**AVAILABLE DATA:**
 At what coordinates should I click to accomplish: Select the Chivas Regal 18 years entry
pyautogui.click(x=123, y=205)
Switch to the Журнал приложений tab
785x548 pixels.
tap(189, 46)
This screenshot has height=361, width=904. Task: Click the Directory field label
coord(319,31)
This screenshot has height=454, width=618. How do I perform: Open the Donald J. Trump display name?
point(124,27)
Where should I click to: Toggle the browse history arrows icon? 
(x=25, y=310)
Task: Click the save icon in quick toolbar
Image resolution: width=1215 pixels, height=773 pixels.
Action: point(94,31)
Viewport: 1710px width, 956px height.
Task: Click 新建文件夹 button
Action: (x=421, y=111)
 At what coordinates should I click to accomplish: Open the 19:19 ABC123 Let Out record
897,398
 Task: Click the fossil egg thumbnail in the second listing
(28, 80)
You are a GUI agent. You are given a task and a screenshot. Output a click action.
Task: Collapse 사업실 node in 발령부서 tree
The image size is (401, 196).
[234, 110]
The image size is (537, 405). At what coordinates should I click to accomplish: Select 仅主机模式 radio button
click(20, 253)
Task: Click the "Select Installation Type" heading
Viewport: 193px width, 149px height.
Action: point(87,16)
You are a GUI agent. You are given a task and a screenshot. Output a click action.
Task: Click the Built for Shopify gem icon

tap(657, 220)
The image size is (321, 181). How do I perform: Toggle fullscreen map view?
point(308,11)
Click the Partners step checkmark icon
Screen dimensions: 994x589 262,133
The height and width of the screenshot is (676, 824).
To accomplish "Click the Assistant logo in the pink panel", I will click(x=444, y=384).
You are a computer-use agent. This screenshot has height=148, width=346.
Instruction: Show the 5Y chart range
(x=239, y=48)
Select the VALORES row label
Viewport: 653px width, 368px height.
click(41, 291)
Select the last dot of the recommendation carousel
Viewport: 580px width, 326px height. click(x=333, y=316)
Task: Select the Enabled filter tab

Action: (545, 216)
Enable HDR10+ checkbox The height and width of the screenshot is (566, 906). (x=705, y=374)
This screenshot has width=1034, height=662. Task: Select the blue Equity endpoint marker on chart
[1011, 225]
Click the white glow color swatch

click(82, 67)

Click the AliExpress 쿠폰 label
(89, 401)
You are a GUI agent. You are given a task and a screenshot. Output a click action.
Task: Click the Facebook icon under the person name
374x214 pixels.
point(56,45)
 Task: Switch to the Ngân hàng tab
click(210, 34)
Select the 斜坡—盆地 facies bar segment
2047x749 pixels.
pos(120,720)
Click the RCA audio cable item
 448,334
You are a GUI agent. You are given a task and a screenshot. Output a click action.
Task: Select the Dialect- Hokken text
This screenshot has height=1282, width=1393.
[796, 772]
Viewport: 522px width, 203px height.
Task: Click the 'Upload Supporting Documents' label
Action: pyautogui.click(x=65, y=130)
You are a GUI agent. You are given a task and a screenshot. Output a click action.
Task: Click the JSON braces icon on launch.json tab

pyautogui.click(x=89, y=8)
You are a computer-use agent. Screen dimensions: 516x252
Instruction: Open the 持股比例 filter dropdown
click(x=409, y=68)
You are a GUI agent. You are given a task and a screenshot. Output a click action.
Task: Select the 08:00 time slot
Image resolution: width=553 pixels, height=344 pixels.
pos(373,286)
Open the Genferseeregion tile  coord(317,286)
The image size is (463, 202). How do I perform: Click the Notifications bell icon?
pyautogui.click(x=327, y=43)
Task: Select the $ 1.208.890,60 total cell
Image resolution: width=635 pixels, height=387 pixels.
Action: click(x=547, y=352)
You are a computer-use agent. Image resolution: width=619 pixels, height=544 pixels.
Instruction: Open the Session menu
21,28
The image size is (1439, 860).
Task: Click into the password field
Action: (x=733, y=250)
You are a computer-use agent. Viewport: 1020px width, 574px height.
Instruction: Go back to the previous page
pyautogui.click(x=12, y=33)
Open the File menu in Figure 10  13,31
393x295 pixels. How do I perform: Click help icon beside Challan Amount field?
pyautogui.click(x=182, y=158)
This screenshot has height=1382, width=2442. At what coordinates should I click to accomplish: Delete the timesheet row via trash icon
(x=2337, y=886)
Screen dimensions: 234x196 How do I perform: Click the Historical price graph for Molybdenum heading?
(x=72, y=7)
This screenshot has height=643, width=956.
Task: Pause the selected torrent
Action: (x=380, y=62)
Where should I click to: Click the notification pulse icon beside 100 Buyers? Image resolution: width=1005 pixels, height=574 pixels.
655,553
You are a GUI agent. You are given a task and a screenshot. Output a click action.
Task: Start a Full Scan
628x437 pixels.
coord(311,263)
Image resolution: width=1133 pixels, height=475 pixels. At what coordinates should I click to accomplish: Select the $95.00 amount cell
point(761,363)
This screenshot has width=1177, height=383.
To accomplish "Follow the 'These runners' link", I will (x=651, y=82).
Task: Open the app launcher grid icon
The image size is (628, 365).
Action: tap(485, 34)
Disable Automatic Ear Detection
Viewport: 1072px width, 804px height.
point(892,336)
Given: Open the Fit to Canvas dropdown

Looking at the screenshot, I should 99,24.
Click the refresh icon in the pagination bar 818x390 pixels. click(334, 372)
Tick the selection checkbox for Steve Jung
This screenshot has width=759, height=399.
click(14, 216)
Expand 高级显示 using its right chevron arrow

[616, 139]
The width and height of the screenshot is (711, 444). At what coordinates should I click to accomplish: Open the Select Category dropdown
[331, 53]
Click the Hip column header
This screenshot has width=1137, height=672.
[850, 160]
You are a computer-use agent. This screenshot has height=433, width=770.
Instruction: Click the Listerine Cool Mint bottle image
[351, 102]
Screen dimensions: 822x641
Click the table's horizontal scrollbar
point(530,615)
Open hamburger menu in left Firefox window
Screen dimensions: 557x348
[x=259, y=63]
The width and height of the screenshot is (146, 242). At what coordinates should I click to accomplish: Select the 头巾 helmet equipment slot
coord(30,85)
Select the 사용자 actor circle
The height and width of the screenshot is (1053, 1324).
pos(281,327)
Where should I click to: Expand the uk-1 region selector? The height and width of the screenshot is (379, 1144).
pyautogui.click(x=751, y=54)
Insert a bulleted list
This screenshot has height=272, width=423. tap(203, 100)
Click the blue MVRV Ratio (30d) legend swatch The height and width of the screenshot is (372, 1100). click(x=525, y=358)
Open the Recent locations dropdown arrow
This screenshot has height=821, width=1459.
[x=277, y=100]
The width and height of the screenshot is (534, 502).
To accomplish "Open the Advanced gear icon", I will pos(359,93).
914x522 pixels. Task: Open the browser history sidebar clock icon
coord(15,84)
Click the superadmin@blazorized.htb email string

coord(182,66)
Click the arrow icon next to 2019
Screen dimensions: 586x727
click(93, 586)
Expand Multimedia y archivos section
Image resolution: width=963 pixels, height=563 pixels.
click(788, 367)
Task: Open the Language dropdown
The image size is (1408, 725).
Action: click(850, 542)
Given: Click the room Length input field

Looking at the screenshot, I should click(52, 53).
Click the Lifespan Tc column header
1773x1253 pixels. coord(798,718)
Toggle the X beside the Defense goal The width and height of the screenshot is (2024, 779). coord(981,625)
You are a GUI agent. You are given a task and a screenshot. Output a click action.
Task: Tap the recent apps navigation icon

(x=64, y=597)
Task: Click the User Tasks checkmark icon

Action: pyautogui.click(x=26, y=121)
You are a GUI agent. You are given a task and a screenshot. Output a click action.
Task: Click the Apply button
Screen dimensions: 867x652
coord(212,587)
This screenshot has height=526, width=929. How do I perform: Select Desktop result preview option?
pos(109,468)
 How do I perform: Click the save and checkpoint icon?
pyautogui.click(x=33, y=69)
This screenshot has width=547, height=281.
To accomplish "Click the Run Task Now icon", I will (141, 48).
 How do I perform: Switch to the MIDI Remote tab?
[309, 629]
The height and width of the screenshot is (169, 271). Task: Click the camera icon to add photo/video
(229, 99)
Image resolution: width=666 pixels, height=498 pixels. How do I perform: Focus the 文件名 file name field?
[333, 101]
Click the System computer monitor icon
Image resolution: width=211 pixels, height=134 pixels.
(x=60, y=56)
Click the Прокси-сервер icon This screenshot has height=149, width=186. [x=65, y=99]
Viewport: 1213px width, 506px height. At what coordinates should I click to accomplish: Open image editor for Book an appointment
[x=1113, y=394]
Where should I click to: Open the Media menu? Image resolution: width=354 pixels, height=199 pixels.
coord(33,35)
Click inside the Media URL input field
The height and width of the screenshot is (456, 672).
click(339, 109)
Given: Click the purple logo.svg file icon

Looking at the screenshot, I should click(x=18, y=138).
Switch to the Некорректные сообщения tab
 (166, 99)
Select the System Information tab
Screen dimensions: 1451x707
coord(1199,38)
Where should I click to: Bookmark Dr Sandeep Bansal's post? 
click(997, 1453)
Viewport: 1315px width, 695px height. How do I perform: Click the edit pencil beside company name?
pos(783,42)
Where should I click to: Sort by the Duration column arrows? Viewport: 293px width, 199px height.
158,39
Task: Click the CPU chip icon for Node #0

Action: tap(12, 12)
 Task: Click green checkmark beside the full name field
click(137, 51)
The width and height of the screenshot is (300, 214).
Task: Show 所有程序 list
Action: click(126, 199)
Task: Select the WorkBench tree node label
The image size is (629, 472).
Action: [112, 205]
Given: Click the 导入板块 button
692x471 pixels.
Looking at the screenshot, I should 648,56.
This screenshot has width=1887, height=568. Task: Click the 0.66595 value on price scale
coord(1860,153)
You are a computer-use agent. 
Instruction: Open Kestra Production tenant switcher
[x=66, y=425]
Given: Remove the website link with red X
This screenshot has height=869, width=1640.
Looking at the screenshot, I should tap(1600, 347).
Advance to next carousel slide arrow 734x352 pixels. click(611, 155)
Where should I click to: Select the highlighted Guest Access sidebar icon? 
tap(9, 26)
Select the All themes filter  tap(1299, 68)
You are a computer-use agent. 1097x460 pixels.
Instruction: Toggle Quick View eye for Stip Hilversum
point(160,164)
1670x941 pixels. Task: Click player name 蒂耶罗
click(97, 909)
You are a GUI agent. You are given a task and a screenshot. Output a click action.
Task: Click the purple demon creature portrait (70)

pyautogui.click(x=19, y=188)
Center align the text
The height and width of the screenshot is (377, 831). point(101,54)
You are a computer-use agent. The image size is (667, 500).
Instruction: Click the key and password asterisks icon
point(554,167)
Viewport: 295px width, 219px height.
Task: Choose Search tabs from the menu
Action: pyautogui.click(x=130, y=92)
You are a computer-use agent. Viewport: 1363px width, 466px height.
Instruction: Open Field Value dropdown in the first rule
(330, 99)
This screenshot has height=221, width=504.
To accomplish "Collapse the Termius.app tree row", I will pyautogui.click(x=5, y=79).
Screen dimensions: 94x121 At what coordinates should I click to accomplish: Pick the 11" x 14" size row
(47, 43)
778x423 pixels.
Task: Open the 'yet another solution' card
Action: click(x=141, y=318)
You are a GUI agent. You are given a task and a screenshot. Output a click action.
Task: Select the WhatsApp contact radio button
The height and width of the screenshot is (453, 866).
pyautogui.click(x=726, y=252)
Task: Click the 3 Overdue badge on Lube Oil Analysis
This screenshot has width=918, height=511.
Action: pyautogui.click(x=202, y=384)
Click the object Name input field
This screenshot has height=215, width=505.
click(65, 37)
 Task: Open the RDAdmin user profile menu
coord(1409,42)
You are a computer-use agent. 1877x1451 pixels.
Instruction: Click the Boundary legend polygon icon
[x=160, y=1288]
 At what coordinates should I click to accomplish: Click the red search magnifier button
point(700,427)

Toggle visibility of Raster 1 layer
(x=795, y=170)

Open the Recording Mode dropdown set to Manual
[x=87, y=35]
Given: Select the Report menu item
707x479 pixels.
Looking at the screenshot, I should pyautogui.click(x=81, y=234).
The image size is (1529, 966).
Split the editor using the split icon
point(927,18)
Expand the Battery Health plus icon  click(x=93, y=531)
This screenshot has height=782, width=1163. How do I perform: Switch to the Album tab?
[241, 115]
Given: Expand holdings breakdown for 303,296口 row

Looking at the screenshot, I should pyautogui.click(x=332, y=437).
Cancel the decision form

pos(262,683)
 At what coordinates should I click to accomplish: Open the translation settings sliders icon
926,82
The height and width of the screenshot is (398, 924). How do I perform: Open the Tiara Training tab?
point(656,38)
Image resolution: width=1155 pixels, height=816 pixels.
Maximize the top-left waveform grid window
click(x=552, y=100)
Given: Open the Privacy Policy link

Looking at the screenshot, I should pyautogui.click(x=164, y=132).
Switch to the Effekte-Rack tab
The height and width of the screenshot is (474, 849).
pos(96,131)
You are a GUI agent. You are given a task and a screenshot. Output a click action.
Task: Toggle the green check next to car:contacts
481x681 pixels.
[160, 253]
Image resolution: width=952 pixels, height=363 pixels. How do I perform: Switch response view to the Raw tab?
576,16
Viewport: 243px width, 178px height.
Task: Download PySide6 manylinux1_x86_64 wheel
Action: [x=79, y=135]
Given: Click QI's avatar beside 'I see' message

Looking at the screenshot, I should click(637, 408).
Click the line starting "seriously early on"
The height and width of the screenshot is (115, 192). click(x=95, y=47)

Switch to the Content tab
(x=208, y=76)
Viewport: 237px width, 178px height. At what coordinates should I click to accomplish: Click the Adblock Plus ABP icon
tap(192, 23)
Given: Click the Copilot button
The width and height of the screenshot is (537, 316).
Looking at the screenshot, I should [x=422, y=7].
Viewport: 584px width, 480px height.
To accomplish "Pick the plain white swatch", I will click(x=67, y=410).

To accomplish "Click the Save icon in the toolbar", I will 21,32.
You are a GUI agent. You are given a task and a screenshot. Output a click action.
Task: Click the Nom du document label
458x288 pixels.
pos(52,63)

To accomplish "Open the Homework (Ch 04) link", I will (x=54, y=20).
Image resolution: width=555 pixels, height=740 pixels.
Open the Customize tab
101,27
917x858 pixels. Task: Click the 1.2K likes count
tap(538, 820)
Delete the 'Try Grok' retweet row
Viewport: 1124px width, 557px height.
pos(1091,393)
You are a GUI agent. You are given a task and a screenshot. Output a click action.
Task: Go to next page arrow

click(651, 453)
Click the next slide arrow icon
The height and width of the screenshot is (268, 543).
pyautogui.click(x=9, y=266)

**WHAT THE TASK REQUIRES:** Please lay out the items from the first line through the line containing "point(124,27)" as a Markdown table with the columns Row and Text, skipping blank lines.

**COMPLETED TASK:**
| Row | Text |
|---|---|
| 1 |  At what coordinates should I click to accomplish: Select the Chivas Regal 18 years entry |
| 2 | pyautogui.click(x=123, y=205) |
| 3 | Switch to the Журнал приложений tab |
| 4 | 785x548 pixels. |
| 5 | tap(189, 46) |
| 6 | This screenshot has height=361, width=904. Task: Click the Directory field label |
| 7 | coord(319,31) |
| 8 | This screenshot has height=454, width=618. How do I perform: Open the Donald J. Trump display name? |
| 9 | point(124,27) |